** RECORD EXTRACTS follows **
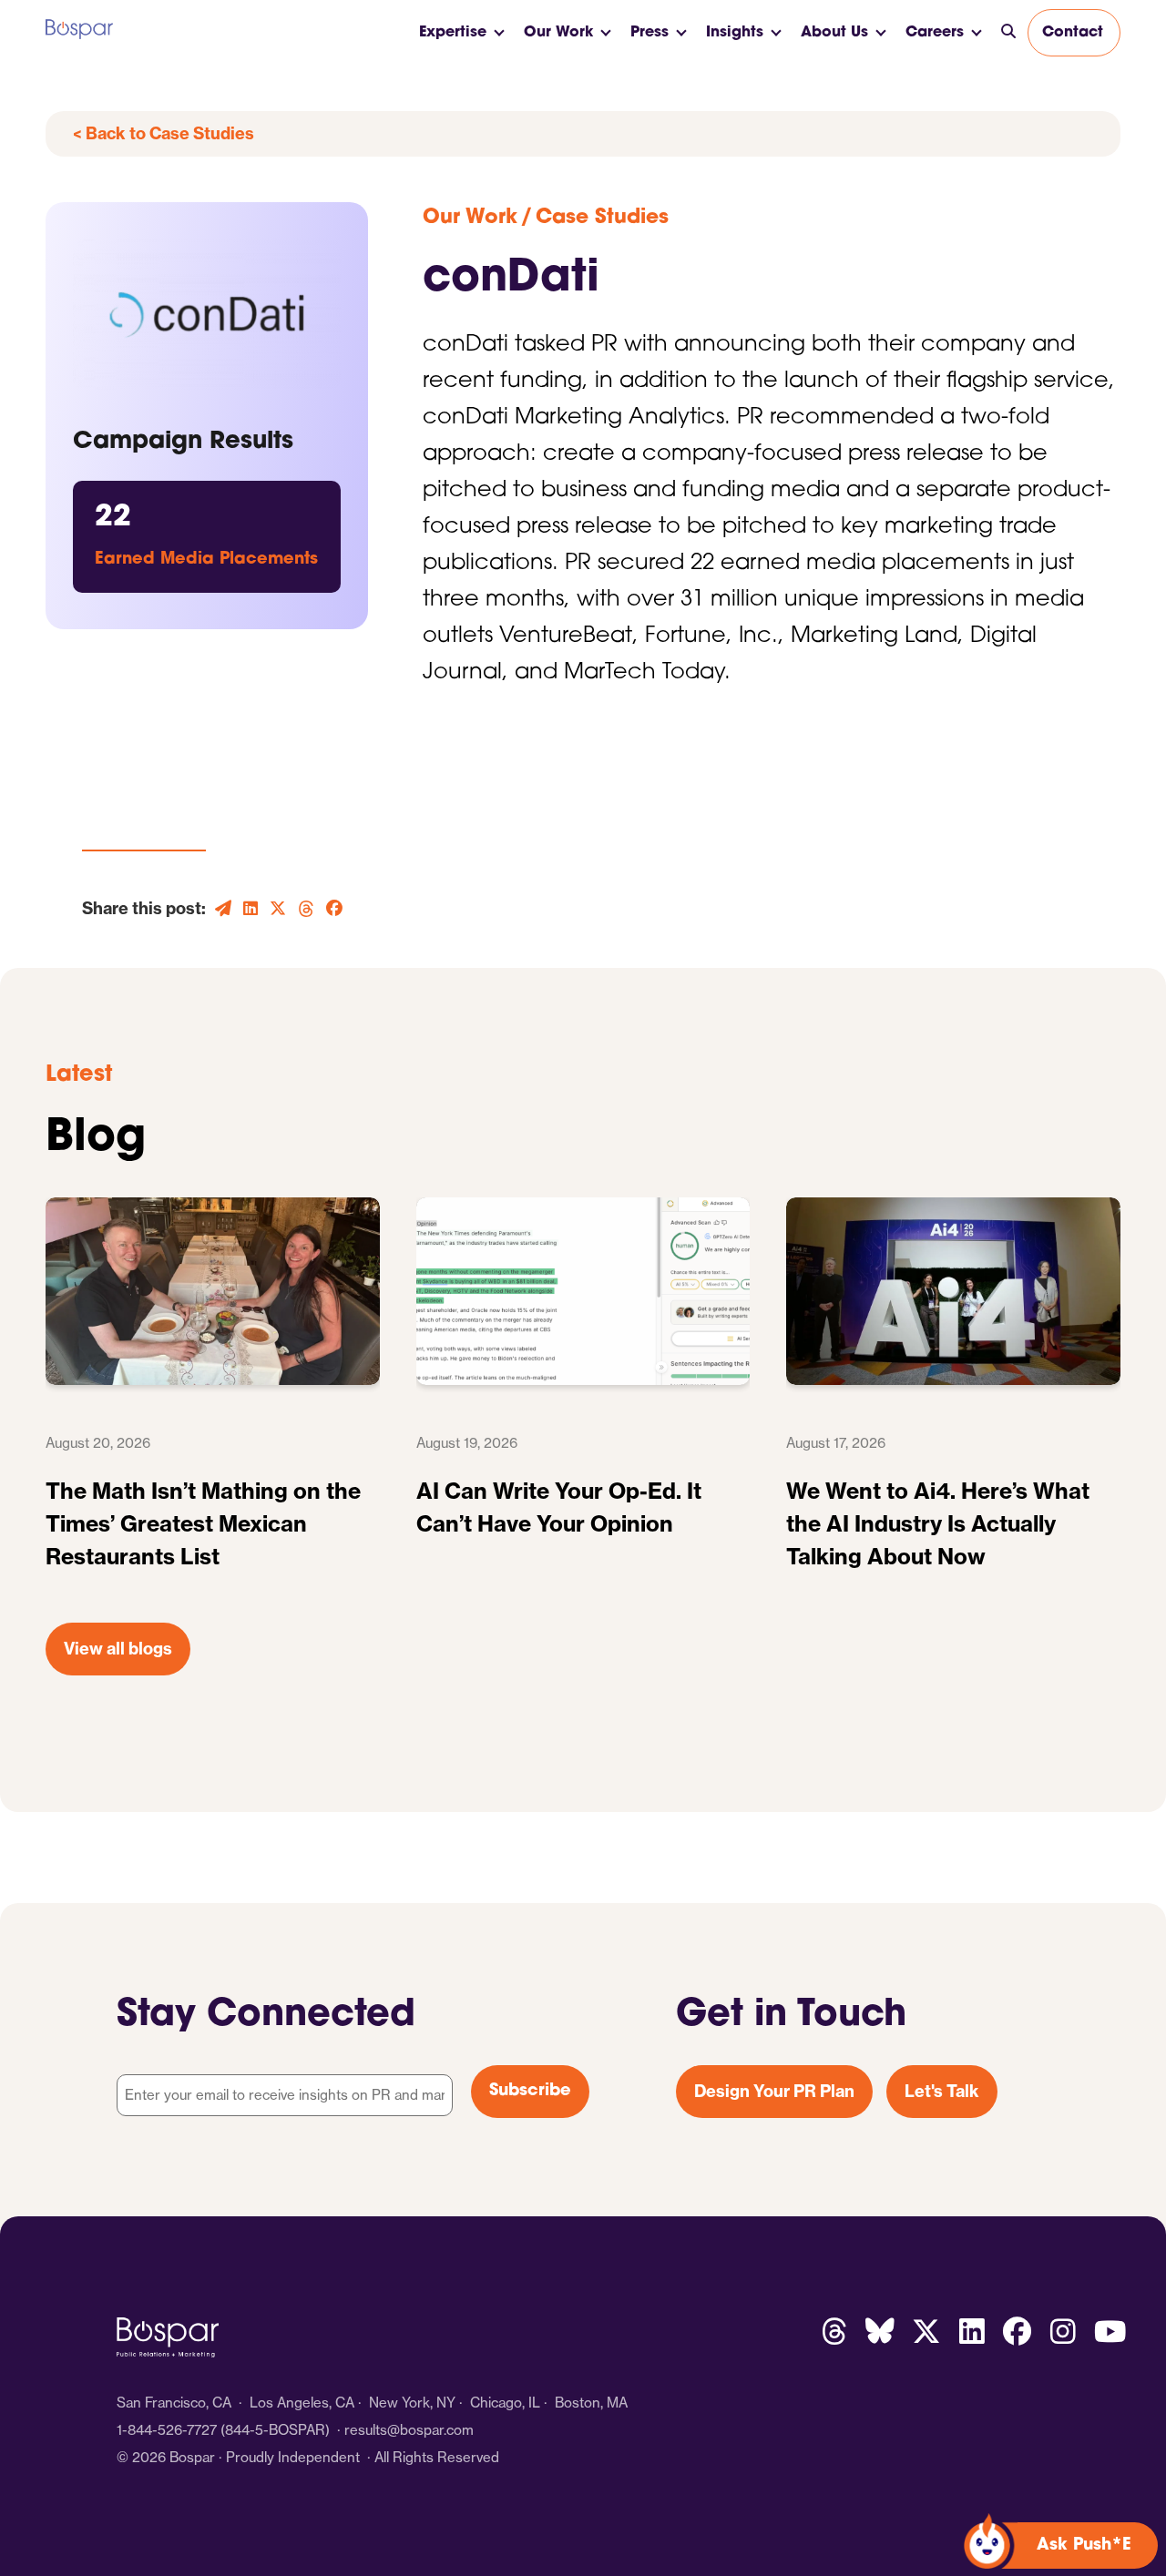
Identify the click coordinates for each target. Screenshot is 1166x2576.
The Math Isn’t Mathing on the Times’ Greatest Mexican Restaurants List (203, 1523)
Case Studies (602, 218)
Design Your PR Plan (774, 2091)
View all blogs (118, 1648)
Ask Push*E (1084, 2546)
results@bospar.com (409, 2430)
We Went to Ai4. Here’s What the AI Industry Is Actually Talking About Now (937, 1523)
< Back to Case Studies (163, 133)
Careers (934, 32)
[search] (1008, 33)
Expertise (452, 32)
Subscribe (530, 2091)
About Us (834, 32)
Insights (734, 32)
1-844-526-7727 (167, 2430)
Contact (1072, 32)
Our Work (558, 32)
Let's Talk (942, 2091)
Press (649, 32)
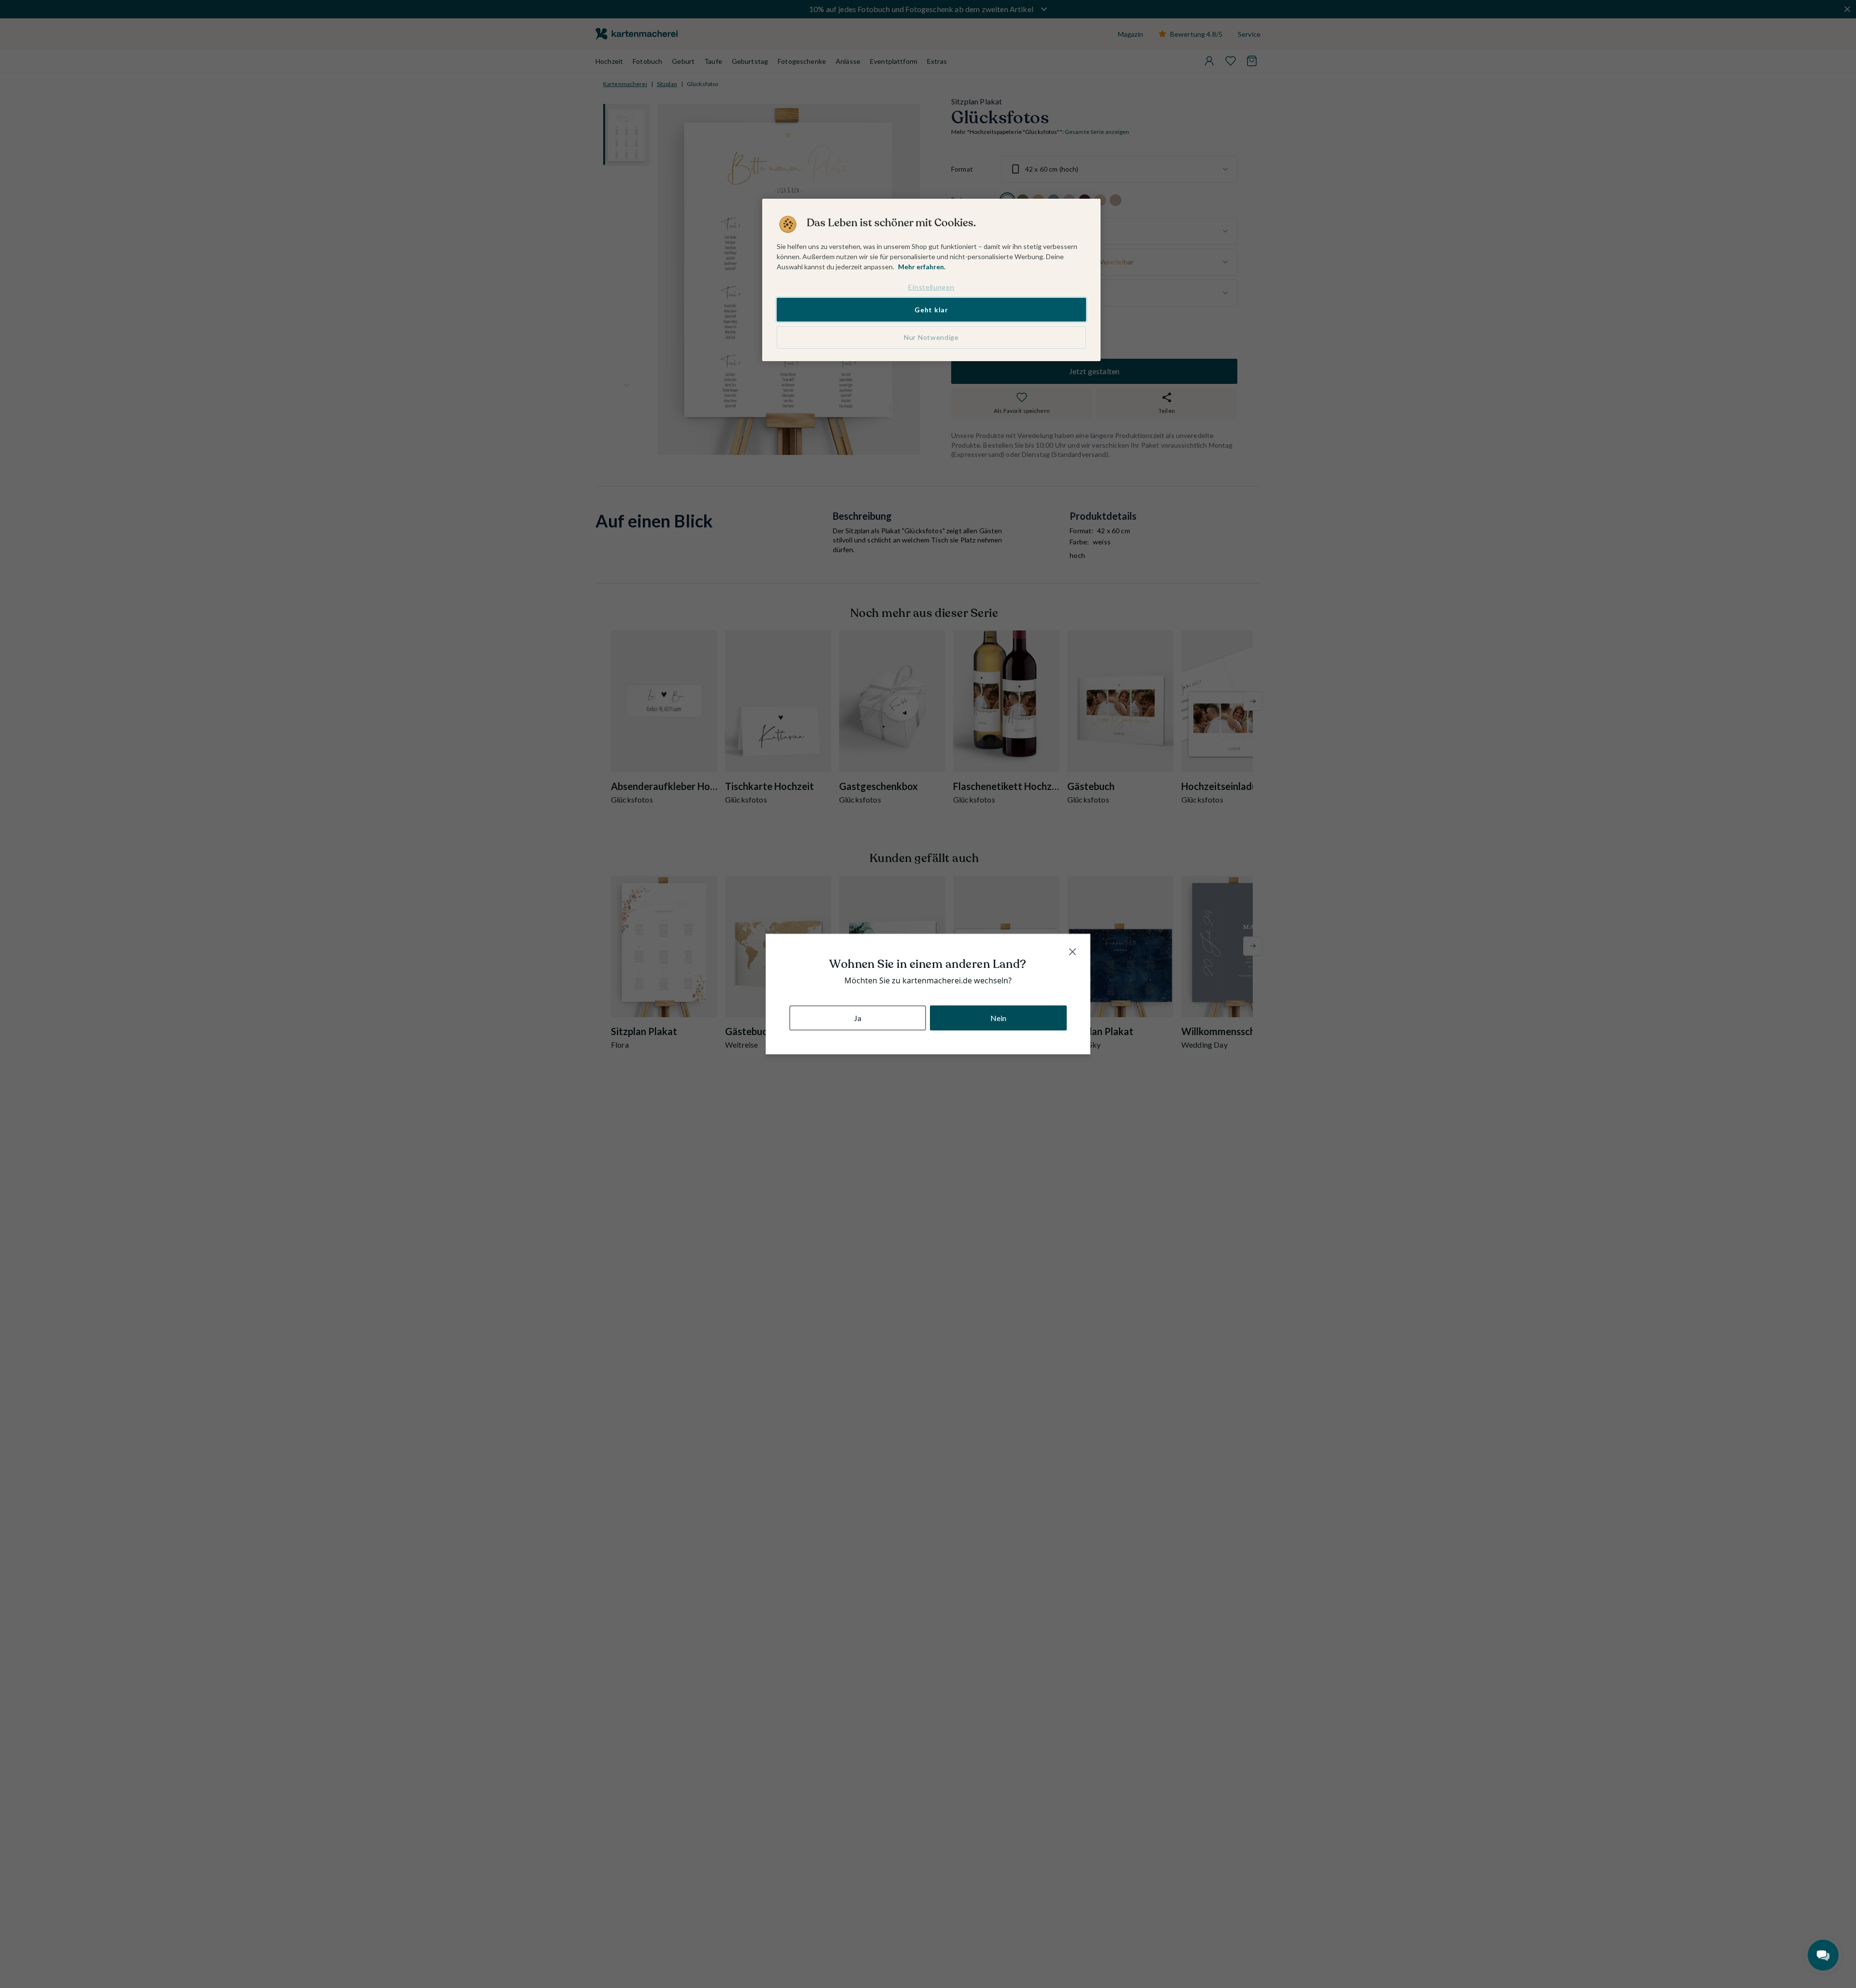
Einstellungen (931, 287)
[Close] (1072, 952)
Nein (998, 1017)
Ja (857, 1017)
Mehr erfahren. (921, 267)
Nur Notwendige (931, 337)
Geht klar (931, 310)
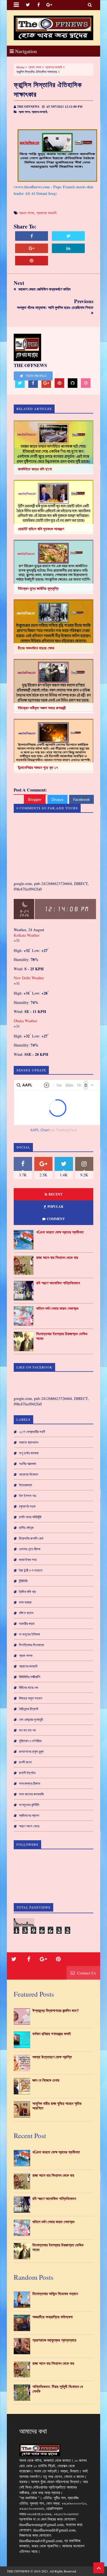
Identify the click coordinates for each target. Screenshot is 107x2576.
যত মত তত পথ (27, 1730)
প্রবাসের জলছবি (53, 67)
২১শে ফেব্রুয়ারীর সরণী (32, 1431)
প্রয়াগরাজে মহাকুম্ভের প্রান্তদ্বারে (54, 2340)
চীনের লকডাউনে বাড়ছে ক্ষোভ (36, 648)
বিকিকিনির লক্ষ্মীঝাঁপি (29, 1676)
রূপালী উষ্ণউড (27, 1772)
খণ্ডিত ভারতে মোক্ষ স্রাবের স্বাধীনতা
** End of RECORD EXTRACTS **
◆ **WHAT YOU HAVE TO DO**
Output every line of the records exactly, excluding all pictures.

◆ **ANSWER TO THE PROBLEM**
Identify the click coordinates for each target. Screenshot is 1166x2576.
The Math Isn’t Mathing on the Times’ Greatest Mexican Restaurants List (203, 1523)
Case Studies (602, 218)
Design Your PR Plan (774, 2091)
View all blogs (118, 1648)
Ask Push*E (1084, 2546)
results@bospar.com (409, 2430)
We Went to Ai4. Here’s What the AI Industry Is Actually Talking About Now (937, 1523)
< Back to Case Studies (163, 133)
Careers (934, 32)
[search] (1008, 33)
Expertise (452, 32)
Subscribe (530, 2091)
About Us (834, 32)
Insights (734, 32)
1-844-526-7727 (167, 2430)
Contact (1072, 32)
Our Work (558, 32)
Let's Talk (942, 2091)
Press (649, 32)
Einstellungen (931, 287)
[Close] (1072, 952)
Nein (998, 1017)
Ja (857, 1017)
Mehr erfahren. (921, 267)
Nur Notwendige (931, 337)
Geht klar (931, 310)
Identify the click coordinates for each target. Screenshot is 107x2576.
যত মত তত পথ (27, 1730)
প্রবাসের জলছবি (53, 67)
২১শে ফেব্রুয়ারীর সরণী (32, 1431)
প্রয়াগরাজে মহাকুম্ভের প্রান্তদ্বারে (54, 2340)
চীনের লকডাউনে বাড়ছে ক্ষোভ (36, 648)
বিকিকিনির লক্ষ্মীঝাঁপি (29, 1676)
রূপালী উষ্ণউড (27, 1772)
খণ্ডিত ভারতে মোক্ষ স্রাবের স্বাধীনতা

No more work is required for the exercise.